Stored records:

◇ ◇ ◇ ◇ ◇

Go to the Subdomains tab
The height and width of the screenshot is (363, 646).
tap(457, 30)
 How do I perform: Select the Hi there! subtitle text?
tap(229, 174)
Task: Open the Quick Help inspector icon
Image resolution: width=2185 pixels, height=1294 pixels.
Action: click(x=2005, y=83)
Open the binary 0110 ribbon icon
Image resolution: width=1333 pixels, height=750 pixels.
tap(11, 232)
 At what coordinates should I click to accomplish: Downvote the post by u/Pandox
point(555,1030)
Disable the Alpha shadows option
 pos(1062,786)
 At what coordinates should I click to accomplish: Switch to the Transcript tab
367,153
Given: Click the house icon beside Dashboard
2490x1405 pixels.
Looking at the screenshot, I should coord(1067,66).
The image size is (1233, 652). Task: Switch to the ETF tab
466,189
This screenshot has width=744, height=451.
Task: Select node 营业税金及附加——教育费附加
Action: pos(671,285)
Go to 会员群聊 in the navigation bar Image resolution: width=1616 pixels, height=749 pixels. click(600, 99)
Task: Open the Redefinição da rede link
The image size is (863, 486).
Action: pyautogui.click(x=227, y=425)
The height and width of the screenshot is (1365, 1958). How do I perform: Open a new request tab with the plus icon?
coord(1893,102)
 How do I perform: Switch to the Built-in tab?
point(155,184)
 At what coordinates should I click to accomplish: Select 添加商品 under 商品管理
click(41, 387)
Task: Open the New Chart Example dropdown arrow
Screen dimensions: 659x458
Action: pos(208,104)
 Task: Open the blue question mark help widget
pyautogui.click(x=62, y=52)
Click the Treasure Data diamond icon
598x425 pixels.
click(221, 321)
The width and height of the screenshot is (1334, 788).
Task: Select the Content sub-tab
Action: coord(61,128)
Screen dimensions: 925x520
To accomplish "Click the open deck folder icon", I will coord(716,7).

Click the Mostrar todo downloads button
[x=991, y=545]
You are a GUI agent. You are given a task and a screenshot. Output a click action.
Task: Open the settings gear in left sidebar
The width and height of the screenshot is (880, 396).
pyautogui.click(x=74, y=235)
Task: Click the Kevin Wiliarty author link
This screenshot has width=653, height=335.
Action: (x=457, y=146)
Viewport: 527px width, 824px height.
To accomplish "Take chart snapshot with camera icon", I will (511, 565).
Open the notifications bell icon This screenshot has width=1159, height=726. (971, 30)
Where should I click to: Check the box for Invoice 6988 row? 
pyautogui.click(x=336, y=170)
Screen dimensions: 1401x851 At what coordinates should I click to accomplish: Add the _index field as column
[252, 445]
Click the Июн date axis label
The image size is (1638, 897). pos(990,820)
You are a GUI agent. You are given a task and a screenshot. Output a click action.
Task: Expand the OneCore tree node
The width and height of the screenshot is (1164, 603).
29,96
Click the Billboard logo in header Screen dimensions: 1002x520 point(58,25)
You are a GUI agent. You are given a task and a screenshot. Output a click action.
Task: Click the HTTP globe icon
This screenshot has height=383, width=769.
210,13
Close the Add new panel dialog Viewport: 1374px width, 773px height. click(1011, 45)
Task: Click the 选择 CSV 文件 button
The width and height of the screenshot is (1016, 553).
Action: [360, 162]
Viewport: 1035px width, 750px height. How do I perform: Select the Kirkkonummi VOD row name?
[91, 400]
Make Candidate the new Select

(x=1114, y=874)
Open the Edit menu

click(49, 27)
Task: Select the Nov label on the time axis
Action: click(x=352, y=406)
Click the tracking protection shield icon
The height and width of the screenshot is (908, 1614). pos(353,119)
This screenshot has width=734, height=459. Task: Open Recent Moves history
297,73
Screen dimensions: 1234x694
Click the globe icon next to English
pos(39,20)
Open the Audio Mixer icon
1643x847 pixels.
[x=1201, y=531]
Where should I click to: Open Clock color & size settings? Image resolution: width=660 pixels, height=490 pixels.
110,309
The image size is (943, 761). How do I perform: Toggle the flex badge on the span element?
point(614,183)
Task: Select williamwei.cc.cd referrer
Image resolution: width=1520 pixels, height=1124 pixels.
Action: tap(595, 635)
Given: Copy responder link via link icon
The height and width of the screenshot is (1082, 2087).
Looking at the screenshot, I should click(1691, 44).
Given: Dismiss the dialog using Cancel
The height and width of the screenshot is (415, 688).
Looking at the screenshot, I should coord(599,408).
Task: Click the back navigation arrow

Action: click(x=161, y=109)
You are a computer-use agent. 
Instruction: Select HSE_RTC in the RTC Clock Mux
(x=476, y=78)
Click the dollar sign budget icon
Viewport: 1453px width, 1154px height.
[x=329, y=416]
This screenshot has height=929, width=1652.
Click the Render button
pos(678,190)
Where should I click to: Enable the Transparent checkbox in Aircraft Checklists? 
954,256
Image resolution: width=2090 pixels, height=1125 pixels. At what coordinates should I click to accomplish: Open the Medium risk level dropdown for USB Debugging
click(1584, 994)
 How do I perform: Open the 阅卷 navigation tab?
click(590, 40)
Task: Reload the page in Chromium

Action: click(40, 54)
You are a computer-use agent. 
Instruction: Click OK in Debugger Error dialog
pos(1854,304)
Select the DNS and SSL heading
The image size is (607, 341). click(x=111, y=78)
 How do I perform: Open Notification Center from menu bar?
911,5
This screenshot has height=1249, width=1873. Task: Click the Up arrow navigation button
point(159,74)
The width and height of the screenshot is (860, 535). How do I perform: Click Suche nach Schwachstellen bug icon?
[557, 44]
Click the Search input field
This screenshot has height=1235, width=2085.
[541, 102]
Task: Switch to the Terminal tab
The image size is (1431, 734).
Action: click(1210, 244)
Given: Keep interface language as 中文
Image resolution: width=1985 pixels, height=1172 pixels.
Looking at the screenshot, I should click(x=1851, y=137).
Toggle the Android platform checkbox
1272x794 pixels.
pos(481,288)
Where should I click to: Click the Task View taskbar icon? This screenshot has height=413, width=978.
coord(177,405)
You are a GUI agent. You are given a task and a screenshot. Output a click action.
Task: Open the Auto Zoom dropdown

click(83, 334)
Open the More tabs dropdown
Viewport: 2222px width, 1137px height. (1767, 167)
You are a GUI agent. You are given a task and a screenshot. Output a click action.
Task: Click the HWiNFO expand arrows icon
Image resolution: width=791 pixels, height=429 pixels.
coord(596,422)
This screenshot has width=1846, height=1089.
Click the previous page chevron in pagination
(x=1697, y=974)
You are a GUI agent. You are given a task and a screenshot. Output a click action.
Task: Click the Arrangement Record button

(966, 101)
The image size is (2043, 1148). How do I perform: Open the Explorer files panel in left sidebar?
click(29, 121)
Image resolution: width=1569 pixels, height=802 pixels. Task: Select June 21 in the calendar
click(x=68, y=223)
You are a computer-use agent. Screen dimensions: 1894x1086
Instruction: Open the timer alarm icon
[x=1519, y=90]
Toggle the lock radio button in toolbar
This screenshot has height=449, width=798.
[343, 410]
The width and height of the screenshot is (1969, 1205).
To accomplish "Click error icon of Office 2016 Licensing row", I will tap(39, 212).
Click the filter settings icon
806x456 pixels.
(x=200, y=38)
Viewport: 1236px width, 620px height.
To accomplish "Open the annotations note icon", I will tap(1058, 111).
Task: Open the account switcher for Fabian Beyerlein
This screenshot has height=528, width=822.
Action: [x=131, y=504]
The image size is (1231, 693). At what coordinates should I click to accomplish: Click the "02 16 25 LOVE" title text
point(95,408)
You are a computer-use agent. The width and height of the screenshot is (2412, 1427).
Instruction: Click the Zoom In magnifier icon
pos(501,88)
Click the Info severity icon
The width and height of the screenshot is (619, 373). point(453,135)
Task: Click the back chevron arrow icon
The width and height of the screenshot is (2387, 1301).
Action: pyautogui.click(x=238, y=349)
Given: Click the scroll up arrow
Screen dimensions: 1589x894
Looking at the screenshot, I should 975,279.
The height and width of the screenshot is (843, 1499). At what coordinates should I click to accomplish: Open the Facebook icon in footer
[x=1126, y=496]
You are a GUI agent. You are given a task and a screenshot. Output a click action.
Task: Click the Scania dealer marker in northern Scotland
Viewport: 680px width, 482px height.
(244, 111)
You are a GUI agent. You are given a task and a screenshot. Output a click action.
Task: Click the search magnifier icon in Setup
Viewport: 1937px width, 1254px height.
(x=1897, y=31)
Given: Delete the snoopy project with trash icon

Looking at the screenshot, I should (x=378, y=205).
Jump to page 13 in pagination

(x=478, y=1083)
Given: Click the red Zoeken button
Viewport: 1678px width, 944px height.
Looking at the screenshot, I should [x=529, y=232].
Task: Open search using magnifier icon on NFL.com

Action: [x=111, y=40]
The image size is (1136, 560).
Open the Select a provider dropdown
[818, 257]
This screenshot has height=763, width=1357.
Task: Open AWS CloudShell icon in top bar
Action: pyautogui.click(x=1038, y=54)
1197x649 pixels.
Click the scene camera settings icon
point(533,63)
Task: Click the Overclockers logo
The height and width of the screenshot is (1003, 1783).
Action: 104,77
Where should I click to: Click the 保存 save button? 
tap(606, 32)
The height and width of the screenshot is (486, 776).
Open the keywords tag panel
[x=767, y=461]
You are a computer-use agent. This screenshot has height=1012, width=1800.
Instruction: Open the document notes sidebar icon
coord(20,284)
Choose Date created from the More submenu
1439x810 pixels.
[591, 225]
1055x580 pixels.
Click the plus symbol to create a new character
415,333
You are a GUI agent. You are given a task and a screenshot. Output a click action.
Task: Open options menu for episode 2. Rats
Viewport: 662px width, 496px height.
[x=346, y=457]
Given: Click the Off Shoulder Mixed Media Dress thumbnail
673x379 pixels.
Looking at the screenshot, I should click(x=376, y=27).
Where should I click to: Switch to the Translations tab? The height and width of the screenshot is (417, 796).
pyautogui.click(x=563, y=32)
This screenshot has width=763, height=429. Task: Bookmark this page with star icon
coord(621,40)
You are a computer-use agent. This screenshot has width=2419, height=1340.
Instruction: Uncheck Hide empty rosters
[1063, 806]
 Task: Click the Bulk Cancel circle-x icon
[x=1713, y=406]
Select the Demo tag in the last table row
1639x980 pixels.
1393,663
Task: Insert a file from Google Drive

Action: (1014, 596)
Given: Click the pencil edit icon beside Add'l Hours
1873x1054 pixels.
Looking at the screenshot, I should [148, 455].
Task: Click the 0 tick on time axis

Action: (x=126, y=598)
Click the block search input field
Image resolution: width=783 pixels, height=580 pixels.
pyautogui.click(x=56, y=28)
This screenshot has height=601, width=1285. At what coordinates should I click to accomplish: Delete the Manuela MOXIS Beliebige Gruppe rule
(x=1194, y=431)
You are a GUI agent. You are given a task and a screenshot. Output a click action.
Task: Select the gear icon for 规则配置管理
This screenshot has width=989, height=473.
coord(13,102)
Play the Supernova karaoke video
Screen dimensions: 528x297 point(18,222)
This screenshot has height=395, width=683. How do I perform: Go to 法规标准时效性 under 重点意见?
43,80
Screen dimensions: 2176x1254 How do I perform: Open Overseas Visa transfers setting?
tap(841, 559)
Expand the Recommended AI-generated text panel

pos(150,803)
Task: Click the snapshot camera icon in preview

◇ ◇ ◇ ◇ ◇

→ Task description
Set out exactly the lines from the one bearing "Expand the Recommended" through the end of the data, including both ends and omitting all others.

→ Exercise output
Expand the Recommended AI-generated text panel

pos(150,803)
Task: Click the snapshot camera icon in preview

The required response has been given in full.